Hugh's hand came away stinking. Then he knew where the bad smell came from and why the green flies and the whitegray wolf and the hovering wrinkle-necked turkey buzzard fancied his meat.

He found a patch where the bearskin was still stuck to his back. With a pushing finger moving very cautiously, probing, he pried it off. He grimaced in pain. The beard over his mouth quivered. The pain was so terrible at times that consciousness came and went in waves.

After a rest he pried farther. The bearskin parted with little rips, from the waterlogged crusted wounds, came loose with tiny rending sounds.

He shuddered—and the last of the silvertip bearskin fell away. “Ahh!” he breathed. “Ahh.” He shook his head. “Gawd! that was hard doin's! By the bull barley, that was.” He sucked breath. “Gawd, I feel queersome. Like a buffler shot in the lights.”

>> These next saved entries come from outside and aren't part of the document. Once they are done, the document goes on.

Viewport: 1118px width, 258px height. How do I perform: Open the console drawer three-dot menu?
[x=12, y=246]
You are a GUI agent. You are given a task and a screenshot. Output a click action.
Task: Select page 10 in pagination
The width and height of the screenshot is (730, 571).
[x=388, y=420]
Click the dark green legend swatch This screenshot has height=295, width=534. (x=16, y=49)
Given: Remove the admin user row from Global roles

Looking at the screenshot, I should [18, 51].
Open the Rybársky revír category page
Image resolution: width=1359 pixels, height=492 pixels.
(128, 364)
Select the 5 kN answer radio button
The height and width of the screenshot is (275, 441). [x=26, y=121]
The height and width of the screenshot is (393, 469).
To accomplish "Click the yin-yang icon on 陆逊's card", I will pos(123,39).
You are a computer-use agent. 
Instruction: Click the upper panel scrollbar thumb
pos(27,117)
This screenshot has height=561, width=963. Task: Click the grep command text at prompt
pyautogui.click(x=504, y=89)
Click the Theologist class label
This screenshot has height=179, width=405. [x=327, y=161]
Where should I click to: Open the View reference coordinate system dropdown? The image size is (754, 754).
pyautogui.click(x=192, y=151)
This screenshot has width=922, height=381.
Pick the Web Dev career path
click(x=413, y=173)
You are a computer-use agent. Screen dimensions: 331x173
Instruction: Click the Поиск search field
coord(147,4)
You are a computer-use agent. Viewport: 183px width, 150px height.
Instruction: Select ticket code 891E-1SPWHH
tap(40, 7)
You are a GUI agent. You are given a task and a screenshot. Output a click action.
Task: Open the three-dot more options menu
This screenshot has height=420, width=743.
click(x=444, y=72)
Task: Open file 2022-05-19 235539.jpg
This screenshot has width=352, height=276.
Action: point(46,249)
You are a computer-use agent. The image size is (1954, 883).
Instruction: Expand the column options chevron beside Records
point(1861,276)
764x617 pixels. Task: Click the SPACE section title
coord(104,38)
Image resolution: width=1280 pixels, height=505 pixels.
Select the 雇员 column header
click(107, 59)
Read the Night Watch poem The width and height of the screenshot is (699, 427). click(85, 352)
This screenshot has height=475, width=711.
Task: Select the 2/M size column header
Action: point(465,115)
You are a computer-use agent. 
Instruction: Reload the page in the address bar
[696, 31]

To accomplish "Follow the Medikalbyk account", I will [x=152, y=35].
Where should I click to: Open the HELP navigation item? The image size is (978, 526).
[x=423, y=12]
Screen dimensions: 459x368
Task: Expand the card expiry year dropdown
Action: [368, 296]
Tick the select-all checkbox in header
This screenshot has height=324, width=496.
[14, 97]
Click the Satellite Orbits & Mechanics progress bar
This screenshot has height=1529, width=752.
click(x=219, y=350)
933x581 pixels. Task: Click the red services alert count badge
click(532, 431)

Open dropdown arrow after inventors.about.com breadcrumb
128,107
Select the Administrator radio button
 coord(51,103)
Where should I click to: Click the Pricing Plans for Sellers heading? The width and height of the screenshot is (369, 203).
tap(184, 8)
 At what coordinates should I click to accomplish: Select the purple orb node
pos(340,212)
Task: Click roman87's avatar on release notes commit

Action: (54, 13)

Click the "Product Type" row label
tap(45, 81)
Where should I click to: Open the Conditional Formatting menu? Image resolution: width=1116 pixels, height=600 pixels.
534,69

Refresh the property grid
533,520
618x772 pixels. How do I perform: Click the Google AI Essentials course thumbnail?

He felt better after a while. He sat up. Gray bullberry leaves brushed his brow, touched his matted gray hair. He shook his head; blinked; blinked.

“Whaugh!” he roared suddenly, and the whitegray wolf jumped back a dozen steps and the turkey buzzard overhead flopped its wings and flew in a higher circle. Hugh laughed.

The raucous laugh caught his ear. Ho-ah! His voice seemed to have changed some. Or else his ears had gone on the blink. His voice had always been heavy, a cross between a bear grunt and a deacon's growl. But now it sounded cracked and coarse. The Old Lady must've given his talkbox a whack too.

A little way from the golden mound of sand beside the open grave Hugh saw something. Ashes. A heap of them. Gray with white irregular rings. A few half-burnt twigs and branches stuck out all along the edge of the ashes like green lashes around a huge blind-white horse eye. Around the ashes were molds and pudges in the sand where men had sat and lain.

With a grunt, and a groan of pain, Hugh lurched forward on hands and one knee. His bad leg dragged. He crawled past the grave and around the mound of gold sand. The green flies buzzed over his back. The whitegray wolf retreated a step. The greenblack turkey buzzard lifted its wing-wavering orbit above him.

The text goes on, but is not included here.